Your instructions:
Figure out the number of lines in the entries that hold the string "Given", then give that number and nothing else.

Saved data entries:
● ● ●

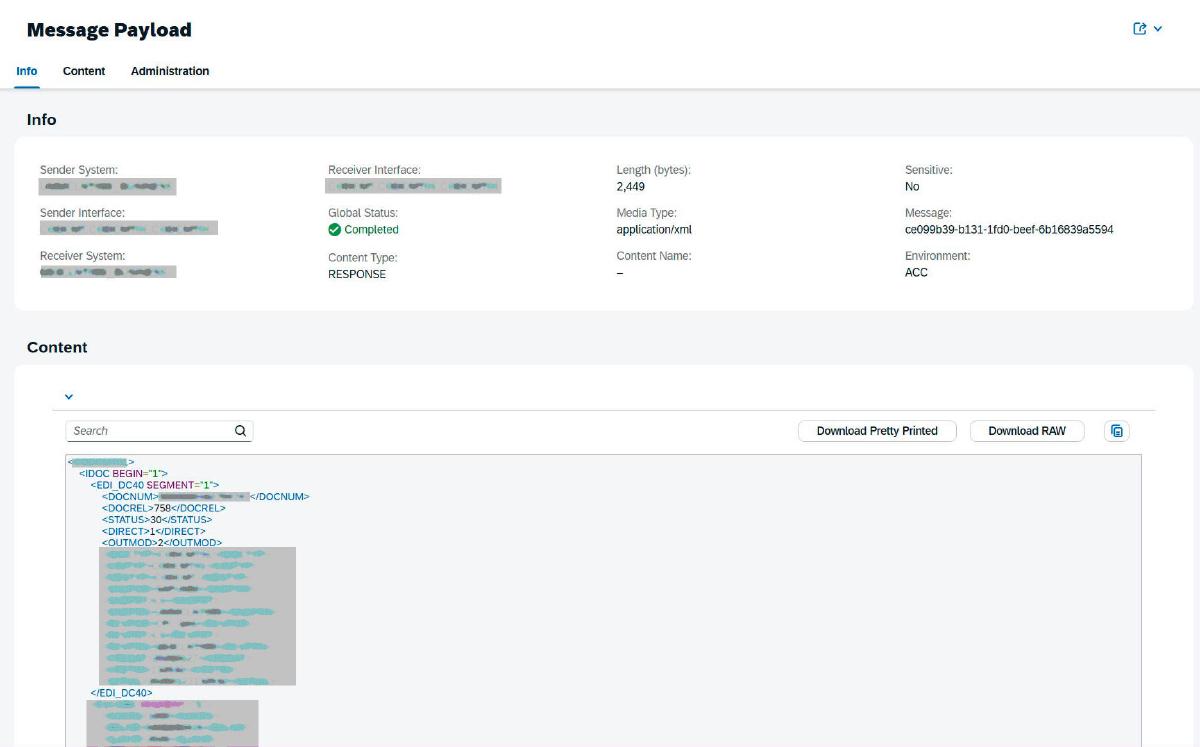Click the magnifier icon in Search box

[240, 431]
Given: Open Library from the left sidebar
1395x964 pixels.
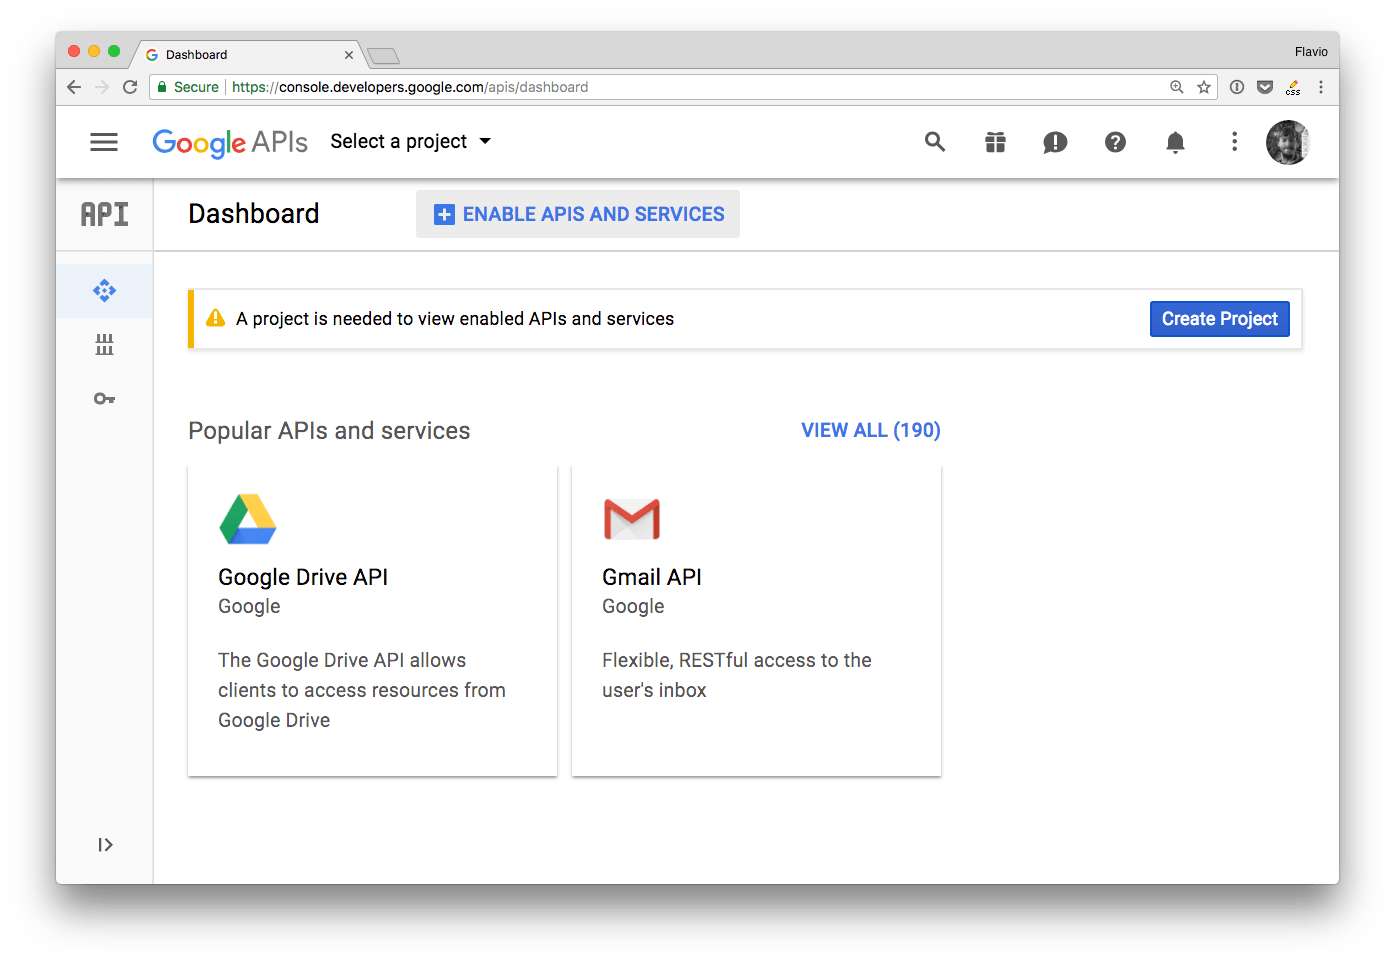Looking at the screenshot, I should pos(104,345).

● ● ●

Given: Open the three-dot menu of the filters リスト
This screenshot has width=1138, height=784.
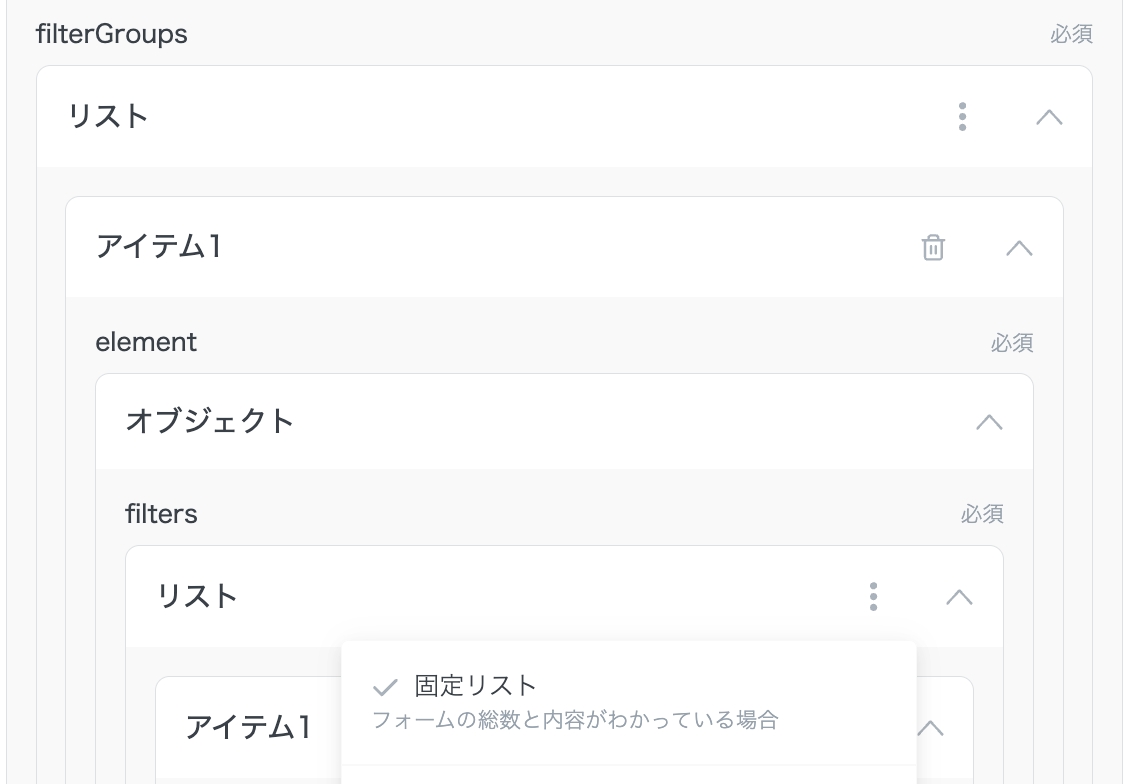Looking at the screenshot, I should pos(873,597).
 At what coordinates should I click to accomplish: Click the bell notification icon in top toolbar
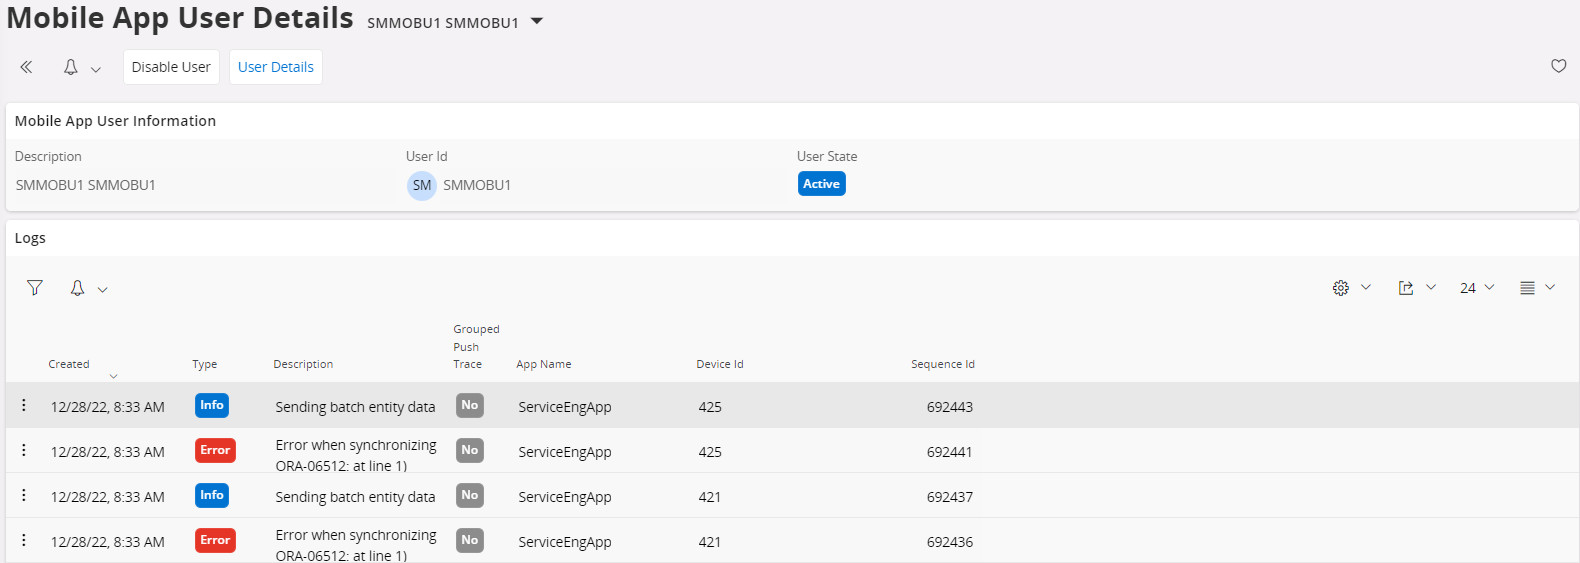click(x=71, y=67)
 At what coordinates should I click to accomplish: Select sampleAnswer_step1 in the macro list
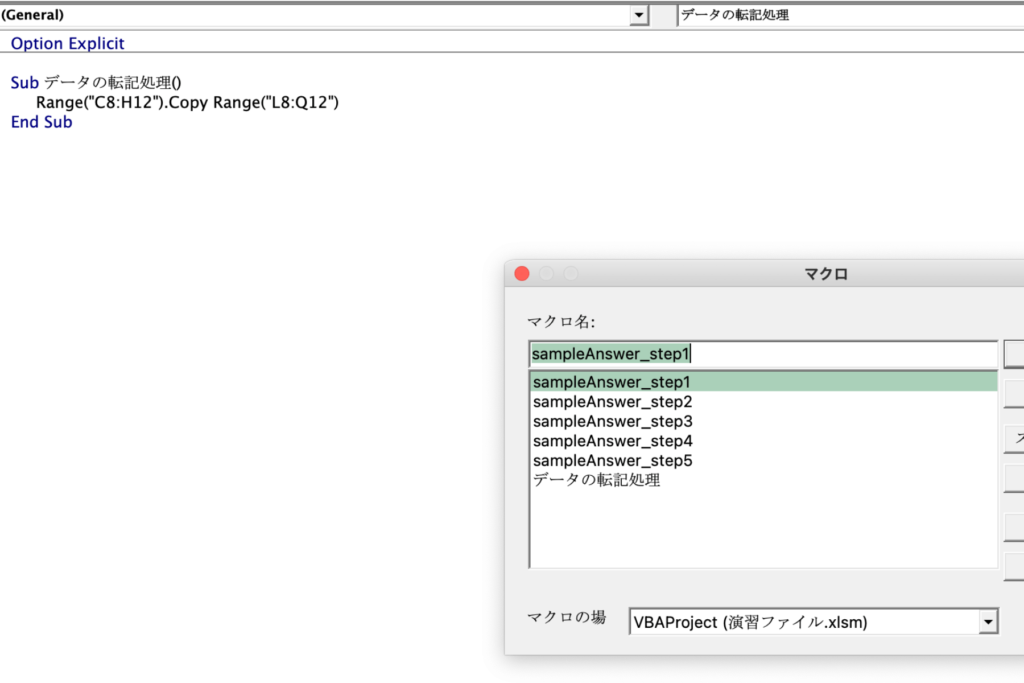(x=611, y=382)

● ● ●

Solution for this exercise:
2